A. In 1986 the PTT could not easily install cables by pulling. The operations department could calculate straight sections, gravity, friction coefficients, and the capstan effect, but they could not make sense of the limited pulling lengths. They could pull only 300 meters maximum, despite predictions that longer pulls were possible. To accomplish a 2.1-kilometer pull, it was necessary to split the length into two times six 175-meter sections with two times five intermediate-assist figure-8 capstans. Pulls were started in the middle and moved outward to the two ends, but there were synchronization problems with the winch and capstans. This was terrible work to do, and very expensive. It was so time-consuming that often only one direction could be done in a day, and in the morning the remaining cable would sometimes be gone, taken by copper thieves who weren’t up to speed, so to speak, on fiber optic cable.

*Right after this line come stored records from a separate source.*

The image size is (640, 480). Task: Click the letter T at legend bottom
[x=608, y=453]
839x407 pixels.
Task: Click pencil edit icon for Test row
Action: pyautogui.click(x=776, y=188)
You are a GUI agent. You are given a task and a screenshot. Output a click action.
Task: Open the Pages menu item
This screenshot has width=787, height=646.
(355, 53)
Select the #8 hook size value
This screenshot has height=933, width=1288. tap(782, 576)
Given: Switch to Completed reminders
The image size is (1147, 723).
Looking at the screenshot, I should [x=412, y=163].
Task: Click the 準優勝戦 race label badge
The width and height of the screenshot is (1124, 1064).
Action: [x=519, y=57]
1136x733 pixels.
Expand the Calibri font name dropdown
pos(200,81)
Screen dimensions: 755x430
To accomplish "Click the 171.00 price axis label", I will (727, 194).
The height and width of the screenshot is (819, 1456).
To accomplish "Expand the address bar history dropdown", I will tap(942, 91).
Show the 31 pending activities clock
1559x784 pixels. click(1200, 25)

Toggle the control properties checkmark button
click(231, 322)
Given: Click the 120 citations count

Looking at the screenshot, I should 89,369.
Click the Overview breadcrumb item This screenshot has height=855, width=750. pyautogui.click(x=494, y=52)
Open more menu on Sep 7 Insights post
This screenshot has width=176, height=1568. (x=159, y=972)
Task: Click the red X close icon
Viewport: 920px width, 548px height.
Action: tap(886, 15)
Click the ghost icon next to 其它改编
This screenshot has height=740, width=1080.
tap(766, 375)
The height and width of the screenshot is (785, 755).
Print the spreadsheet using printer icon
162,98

The central department of the PTT believed the limiting factor was cable stiffness, and they asked me to model that, which I did. I found the formulas and calculated that it was only a minor factor, not the reason the pulling was so difficult. I also found that the capstan effect from duct undulations is what really kills you. This led me to investigate cable blowing as an installation method, and the rest is history.
Q. Your 2022 paper, “Cable Blowing — 35-Year Historical Review”, states that British Telcom developed the “blown fiber technique” in 1982. What differentiates your methodology from that? What was your contribution that advanced the technology?
A. Yes, British Telcom invented blown fiber. The trick was to have high-speed airflow in the duct along the flexible fiber member. This generated uniform drag over the length of cable, which was a propelling force that compensated, locally, for the gravity friction. This avoided tension buildup in the cable, and there was no capstan effect—exactly what we needed. But no one ever thought it would be possible to blow a real cable because it was considered that only lightweight and flexible fiber members could be installed by blowing. And you were not allowed to push such flexible fiber members because of the risk of damage. A detector would shut down the machine when it sensed buckling caused by pushing. I calculated that it would actually be possible to blow real cables; that there was also a benefit of pushing the cable I found in the first test, which I’ll explain later.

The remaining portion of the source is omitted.